Work instructions: From the line containing "Contact Us (49, 1915)" onward, retype each line of the entries below exactly, last line included.

Entries provided:
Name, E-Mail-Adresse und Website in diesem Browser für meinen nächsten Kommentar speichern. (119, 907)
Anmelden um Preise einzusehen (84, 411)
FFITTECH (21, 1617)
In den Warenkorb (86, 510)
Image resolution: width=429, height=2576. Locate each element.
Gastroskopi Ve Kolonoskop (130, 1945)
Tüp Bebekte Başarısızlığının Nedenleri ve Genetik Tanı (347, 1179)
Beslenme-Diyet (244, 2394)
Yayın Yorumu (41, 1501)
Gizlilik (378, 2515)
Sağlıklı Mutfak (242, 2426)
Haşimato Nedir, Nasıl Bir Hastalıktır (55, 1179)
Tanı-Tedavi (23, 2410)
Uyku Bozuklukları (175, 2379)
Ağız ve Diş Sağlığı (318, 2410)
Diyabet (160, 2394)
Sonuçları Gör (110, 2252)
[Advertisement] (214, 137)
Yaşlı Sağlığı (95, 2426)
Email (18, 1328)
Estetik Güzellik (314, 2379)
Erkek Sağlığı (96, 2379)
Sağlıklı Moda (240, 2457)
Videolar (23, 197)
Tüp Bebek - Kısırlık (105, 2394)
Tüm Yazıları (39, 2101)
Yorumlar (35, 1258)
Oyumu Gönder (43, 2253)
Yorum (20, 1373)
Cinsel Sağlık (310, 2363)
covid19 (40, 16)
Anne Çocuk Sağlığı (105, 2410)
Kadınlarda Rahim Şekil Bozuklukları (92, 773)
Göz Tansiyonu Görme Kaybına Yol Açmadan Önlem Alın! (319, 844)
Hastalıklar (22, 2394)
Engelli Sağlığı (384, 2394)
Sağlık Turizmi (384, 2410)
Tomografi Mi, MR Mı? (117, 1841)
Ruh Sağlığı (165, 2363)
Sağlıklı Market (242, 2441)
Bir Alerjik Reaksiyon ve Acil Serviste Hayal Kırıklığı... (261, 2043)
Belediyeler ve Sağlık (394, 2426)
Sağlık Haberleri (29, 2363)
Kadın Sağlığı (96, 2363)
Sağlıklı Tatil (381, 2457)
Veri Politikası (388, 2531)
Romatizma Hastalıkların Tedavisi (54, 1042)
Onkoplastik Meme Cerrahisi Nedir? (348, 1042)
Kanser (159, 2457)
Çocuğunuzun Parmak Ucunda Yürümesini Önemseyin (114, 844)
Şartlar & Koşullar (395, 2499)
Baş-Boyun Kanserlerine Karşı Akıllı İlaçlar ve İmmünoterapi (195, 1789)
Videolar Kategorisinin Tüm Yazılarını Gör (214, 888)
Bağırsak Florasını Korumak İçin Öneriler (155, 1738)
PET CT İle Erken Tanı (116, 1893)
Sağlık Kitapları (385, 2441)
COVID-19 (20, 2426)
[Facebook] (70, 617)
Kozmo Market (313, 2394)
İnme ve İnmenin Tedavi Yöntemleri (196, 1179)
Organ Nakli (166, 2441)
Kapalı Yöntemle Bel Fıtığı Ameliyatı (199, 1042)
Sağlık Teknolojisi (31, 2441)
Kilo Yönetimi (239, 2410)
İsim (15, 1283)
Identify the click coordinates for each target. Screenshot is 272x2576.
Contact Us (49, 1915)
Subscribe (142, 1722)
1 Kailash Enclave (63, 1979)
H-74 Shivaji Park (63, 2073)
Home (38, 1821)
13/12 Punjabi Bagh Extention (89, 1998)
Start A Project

Your response:
Contact Us (49, 1915)
Subscribe (142, 1722)
1 Kailash Enclave (63, 1979)
H-74 Shivaji Park (63, 2073)
Home (38, 1821)
13/12 Punjabi Bagh Extention (89, 1998)
Start A Project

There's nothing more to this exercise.